There have been an increasing number of settlements in high value claims where indemnities have been agreed for future care costs. Where a Claimant may be
entitled to receive state funding for their care, the Defendant can argue that
any amount received should be deducted from the award of damages. But state
funding is not by any means certain. The amounts funded may change due to
budgetary pressures or by a change in the legislation or guidance covering
state funding. Indemnities avoid the assessment of what that future funding
will be.
There are two types of indemnity commonly seen, the
“straight” or standard indemnity and the “reverse indemnity”.
The straight indemnity is where the Defendant agrees to meet
any shortfall of annual state funding each year up to the level they would have
to have paid absent the state funding.
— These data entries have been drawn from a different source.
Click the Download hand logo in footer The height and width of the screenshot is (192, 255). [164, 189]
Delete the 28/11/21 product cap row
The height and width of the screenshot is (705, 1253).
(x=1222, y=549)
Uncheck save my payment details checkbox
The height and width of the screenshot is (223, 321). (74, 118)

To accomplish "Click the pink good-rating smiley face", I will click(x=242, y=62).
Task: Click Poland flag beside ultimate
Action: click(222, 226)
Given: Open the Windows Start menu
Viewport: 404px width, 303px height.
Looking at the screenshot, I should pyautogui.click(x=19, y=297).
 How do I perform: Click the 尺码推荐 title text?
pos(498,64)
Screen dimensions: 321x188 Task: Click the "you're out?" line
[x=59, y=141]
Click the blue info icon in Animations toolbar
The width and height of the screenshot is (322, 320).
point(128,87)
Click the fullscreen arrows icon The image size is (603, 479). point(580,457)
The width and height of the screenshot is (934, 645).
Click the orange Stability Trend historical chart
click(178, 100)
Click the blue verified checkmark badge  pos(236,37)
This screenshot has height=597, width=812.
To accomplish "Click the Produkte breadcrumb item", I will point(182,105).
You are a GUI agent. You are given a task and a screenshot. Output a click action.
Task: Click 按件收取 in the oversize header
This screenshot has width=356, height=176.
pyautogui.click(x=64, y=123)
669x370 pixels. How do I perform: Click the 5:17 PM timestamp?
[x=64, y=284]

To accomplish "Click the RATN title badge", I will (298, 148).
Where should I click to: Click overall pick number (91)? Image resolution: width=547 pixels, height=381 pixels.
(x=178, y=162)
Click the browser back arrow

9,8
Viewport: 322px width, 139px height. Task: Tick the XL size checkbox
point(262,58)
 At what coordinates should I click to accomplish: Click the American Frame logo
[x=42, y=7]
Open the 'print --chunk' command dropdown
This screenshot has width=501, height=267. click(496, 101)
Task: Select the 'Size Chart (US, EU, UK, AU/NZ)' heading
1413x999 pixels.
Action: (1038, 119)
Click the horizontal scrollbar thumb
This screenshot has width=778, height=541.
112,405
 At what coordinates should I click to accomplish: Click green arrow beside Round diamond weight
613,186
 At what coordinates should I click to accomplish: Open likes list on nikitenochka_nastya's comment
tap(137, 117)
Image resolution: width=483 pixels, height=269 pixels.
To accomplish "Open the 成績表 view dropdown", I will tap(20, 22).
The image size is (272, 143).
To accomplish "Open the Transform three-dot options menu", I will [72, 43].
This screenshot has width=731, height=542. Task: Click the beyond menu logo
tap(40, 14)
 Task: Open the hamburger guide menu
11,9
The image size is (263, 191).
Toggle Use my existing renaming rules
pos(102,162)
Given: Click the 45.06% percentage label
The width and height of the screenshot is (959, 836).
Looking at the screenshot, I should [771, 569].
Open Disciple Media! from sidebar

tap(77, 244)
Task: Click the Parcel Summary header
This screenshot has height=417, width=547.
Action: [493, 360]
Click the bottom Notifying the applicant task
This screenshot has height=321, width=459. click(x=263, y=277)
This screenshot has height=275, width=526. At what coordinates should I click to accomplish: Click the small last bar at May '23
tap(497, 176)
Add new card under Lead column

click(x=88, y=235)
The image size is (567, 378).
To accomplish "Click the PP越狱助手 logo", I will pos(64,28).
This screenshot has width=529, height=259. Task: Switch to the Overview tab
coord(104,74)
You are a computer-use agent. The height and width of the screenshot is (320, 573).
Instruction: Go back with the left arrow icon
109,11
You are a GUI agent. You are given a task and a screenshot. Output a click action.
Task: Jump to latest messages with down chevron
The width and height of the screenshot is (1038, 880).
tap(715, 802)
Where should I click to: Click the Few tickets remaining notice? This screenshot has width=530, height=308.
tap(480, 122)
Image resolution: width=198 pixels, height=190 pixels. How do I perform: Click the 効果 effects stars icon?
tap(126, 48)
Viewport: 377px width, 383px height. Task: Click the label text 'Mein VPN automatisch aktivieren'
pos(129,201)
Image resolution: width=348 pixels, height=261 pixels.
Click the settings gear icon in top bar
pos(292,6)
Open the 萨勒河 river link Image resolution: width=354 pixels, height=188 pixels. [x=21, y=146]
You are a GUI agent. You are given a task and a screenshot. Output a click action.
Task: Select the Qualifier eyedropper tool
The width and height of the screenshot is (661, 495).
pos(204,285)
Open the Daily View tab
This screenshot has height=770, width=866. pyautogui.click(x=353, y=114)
The calculation is usually done by
agreeing an annual baseline of expected funding, and then increasing that
baseline annually in accordance with RPI (although as the courts make more
decisions on different indexation rates that may change), then assessing on an
annual basis whether the local authority provision is more or less than that
and making up any difference.
A reverse indemnity usually works by the Defendant paying
the money it is agreed would be paid in damages if there were no state funding
and then the Claimant pays back to the Defendant every year what state funding
he has received. The benefit for the Claimant is that they can invest the money
that has been provided up front and keep whatever interest is earned on it as
they would with a normal lump sum. It is obviously less attractive to a
Defendant who has to pay the money up front.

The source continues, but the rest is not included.